¿Qué función cumple la naturaleza en las Soledades de Góngora y cómo se convierte en protagonista del poema?
Siglo de Oro Prosa

¿Qué función cumple la naturaleza en las Soledades de Góngora y cómo se convierte en protagonista del poema?

Temas y motivos · Luis de Góngora
Carmen Ruiz
4 min de lectura · 23 May 2026

Un poema sin argumento convencional

Las Soledades (1613) de Luis de Góngora son uno de los poemas más ambiciosos y singulares del Barroco español. Su estructura —dividida en una Soledad primera dedicada a los campos y una Soledad segunda dedicada a las riberas del mar, con otras dos soledades proyectadas pero no concluidas— no gira en torno a una trama de acción. El peregrino que recorre esos espacios apenas tiene nombre ni historia propia: es un joven desterrado por amor que vaga por parajes rurales y marítimos. Su función es ante todo la de un ojo que mira, un testigo que permite al poema desplegar ante el lector la riqueza inagotable del mundo natural.

La naturaleza como protagonista

Desde los primeros versos de la Soledad primera, el paisaje se impone con una presencia física casi abrumadora. Góngora describe praderas, arroyos, riscos, bosques y playas con una densidad descriptiva que no tiene equivalente en la poesía española anterior. Lo decisivo es que la naturaleza no actúa como fondo decorativo ni como símbolo de estados anímicos del personaje —recurso habitual en la lírica petrarquista—, sino que adquiere consistencia y valor propios. El agua que corre, la luz que filtra entre las ramas, el movimiento del mar: todo esto ocupa el primer plano del texto y relega al peregrino a segundo término.

Este protagonismo se construye mediante varios procedimientos. El primero es la acumulación descriptiva: Góngora detiene el ritmo narrativo para extenderse en la representación de un elemento —una fuente, un vuelo de aves, una tormenta— con un nivel de detalle y una riqueza léxica que convierten cada escena en un cuadro autónomo. El segundo es la personificación: el viento, las corrientes y los árboles reciben cualidades y acciones propias de seres vivos, de modo que la naturaleza parece actuar por sí misma. El tercero es la luz: la percepción visual —reflejos, brillos, contrastes de sombra y claridad— estructura muchas de las descripciones y da al paisaje una dimensión casi táctil.

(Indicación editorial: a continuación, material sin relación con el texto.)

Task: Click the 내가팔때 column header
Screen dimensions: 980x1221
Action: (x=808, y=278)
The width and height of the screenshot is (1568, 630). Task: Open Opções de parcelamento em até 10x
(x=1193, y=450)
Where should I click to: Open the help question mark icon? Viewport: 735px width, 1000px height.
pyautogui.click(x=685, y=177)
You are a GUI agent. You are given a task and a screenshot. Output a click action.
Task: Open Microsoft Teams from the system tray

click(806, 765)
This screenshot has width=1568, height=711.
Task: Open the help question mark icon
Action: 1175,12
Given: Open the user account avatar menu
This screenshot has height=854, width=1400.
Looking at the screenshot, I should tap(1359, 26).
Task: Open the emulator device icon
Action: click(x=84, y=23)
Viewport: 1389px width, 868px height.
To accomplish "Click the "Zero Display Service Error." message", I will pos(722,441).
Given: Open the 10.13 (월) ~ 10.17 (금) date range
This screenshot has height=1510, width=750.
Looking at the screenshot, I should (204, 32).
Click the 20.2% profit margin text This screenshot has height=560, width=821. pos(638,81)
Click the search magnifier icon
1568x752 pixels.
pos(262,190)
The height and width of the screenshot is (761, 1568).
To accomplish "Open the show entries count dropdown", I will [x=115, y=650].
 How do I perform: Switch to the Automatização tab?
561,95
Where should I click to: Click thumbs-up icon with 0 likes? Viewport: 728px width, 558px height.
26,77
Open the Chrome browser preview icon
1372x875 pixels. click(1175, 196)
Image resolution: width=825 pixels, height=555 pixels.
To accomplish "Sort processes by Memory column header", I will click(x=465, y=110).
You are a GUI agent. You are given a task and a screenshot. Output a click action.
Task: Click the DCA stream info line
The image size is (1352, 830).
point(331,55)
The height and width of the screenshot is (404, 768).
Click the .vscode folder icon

El estilo gongorino al servicio del paisaje

El llamado culteranismo —o gongorismo—, caracterizado por el hipérbaton extremo, los latinismos, las metáforas complejas y las alusiones mitológicas, encuentra en las Soledades su expresión más sostenida. Este estilo no es ornamento gratuito: responde a la ambición de crear un lenguaje poético a la altura de la grandeza que Góngora atribuye a la naturaleza. Así, describir el amanecer o el movimiento de un río exige un vocabulario y una sintaxis que se aparten del uso común, porque la realidad natural —en la visión del poeta— posee una complejidad y una belleza que el lenguaje ordinario no puede capturar.

La mitología cumple aquí una función precisa: al comparar elementos del paisaje con divinidades o escenas del mundo clásico —ninfas, faunos, deidades fluviales—, Góngora eleva la naturaleza a un plano casi sagrado. El campo y el mar quedan así investidos de una dignidad que los equipara al mundo épico o heroico, aunque el poema carezca de héroes en sentido tradicional.

Naturaleza frente a corte: una dimensión moral

Detrás de esta exaltación del paisaje late también una reflexión de índole moral, habitual en la tradición del beatus ille horaciano. El mundo natural que recorre el peregrino se opone implícitamente al mundo cortesano y urbano: frente a la ambición, el artificio y la violencia de la vida social, los campos y las riberas ofrecen una existencia sencilla, gobernada por los ritmos de las estaciones y el trabajo honesto de pescadores y pastores. La naturaleza no es solo protagonista estético del poema: es también el espacio donde se hace posible una forma de vida más auténtica y libre.

Una obra sin precedentes

El resultado de todo esto es un poema en el que la naturaleza ocupa el lugar que en otros géneros ocupa el héroe, la intriga o el conflicto dramático. Las Soledades proponen una experiencia de lectura inédita: no se avanzan para saber qué ocurrirá, sino para habitar un paisaje verbal extraordinariamente elaborado. Esa apuesta radical por convertir la descripción del mundo natural en el centro de la escritura poética hace de esta obra un jalón sin igual en la historia de la literatura española.